▶ [SELECTED PASSAGE]
The month of December has seen a record-high number of COVID-19 hospitalizations on Cape Cod as well as more than double the number of new cases of the virus that were reported in November.
Vaccinations are ongoing for members of the healthcare community. Within the next couple of weeks, vaccinations are expected to start being administered to people who work in public safety fields, Sandwich Fire Chief John J. Burke said.
Tighter restrictions are in effect across the state until at least January 9 in an effort to minimize the post-holiday spread of COVID-19. Governor Charles D. Baker Jr. said his administration will be evaluating these restrictions to determine if they can be lifted at that time or if further measures will be necessary.
By The Numbers
The Barnstable County Department of Human Services reported that 52 people are hospitalized on Cape Cod with COVID-19 as of Sunday, December 27.
This is the highest number of hospitalizations due to the virus in the region to date.
Of those who are hospitalized, 41 are at Cape Cod Hospital, with five in intensive care, and 11 are at Falmouth Hospital, with two in intensive care.

▶ [Saved entries]

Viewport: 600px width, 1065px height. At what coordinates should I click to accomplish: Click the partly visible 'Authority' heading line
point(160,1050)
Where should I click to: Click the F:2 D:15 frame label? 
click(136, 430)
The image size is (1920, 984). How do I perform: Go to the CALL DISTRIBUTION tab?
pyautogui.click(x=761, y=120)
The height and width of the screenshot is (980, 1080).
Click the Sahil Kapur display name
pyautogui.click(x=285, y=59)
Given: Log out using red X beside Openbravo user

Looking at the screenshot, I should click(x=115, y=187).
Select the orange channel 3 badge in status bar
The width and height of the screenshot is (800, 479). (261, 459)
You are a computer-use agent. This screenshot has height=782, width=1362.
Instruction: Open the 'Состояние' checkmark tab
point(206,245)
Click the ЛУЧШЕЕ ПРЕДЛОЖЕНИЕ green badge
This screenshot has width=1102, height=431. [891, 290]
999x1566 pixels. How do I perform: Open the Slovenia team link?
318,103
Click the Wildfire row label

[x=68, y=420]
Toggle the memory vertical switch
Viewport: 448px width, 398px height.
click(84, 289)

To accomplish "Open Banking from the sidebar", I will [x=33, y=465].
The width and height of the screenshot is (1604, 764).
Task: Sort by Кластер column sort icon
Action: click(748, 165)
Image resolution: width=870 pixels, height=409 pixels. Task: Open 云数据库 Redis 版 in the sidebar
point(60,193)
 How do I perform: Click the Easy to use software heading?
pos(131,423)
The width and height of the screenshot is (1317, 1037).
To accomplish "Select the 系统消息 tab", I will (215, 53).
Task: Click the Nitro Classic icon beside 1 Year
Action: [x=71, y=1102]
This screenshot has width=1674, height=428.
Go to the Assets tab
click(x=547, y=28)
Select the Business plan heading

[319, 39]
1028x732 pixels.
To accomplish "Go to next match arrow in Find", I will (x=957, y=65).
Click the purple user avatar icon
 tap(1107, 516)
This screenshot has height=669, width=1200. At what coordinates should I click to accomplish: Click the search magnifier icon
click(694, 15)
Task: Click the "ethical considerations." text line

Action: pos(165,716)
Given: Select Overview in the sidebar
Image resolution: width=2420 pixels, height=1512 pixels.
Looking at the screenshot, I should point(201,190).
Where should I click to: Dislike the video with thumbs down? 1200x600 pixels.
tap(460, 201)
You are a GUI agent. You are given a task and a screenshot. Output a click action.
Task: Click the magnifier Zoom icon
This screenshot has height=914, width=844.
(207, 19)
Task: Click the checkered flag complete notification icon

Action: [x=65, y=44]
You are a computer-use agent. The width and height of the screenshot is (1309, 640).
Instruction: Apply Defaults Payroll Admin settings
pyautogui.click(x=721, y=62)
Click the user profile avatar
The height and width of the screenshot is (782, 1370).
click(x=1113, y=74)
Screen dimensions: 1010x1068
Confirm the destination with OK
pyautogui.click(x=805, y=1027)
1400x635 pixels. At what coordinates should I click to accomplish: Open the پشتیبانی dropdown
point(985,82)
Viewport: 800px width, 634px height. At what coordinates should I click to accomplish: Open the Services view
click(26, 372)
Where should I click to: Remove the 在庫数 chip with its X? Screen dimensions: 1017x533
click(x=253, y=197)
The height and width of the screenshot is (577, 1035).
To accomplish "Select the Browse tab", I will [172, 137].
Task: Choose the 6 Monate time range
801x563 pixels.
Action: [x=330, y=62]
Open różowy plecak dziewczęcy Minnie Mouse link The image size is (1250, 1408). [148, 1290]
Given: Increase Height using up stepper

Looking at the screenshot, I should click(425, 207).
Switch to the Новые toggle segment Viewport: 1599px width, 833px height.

▶ [INSTRUCTIONS]
1 > Answer these questions from the Cape Cod COVID-19 report:
(a) Until what date, at the earliest, are the tighter statewide restrictions in effect?
(b) Which group of workers is expected to begin receiving vaccinations within the next couple of weeks?
(c) Which agency reported the hospitalization figures?
2 > List every figure the Cape Cod COVID-19 report gives for people hospitalized with the virus, and state what each one counts.
3 > Carry on the Cape Cod COVID-19 report from its last sentence.

▶ [TASK ANSWERS]
1 >
(a) January 9
(b) People who work in public safety fields
(c) The Barnstable County Department of Human Services

2 >
- 52: people hospitalized on Cape Cod with COVID-19 as of Sunday, December 27
- 41: patients at Cape Cod Hospital
- Five: patients in intensive care at Cape Cod Hospital
- 11: patients at Falmouth Hospital
- Two: patients in intensive care at Falmouth Hospital

3 >
As of Wednesday, a total of 2,190 people have been diagnosed with the virus over the course of the month. This is more than twice the number of people diagnosed with the disease in November, which was previously the highest month for diagnoses.
As of Wednesday, a total of 42 people have died in December from the virus, making it the second most deadly month for the virus on Cape Cod.
During a public service announcement released on Wednesday, Chief Burke said vaccinations for public safety professionals are likely to start being administered within the first weeks of January.
The Town of Sandwich has been approved by the US Centers for Disease Control and Prevention to administer the vaccines. Chief Burke said that because of this, the town has partnered with Falmouth, Mashpee and Bourne to provide vaccinations to first responders in all four towns.
He said this will allow Sandwich to vaccinate approximately 250 of the 900 public safety workers across Cape Cod.
Chief Burke said the town’s COVID-19 response team plans to promote the vaccine, though it will not be mandatory for personnel.
“We do have some people waiting, but it is due to them already being COVID-19-positive and they would like some time to go by,” he said.
He said about 80 percent of the fire department’s personnel has indicated that they will be getting the vaccine.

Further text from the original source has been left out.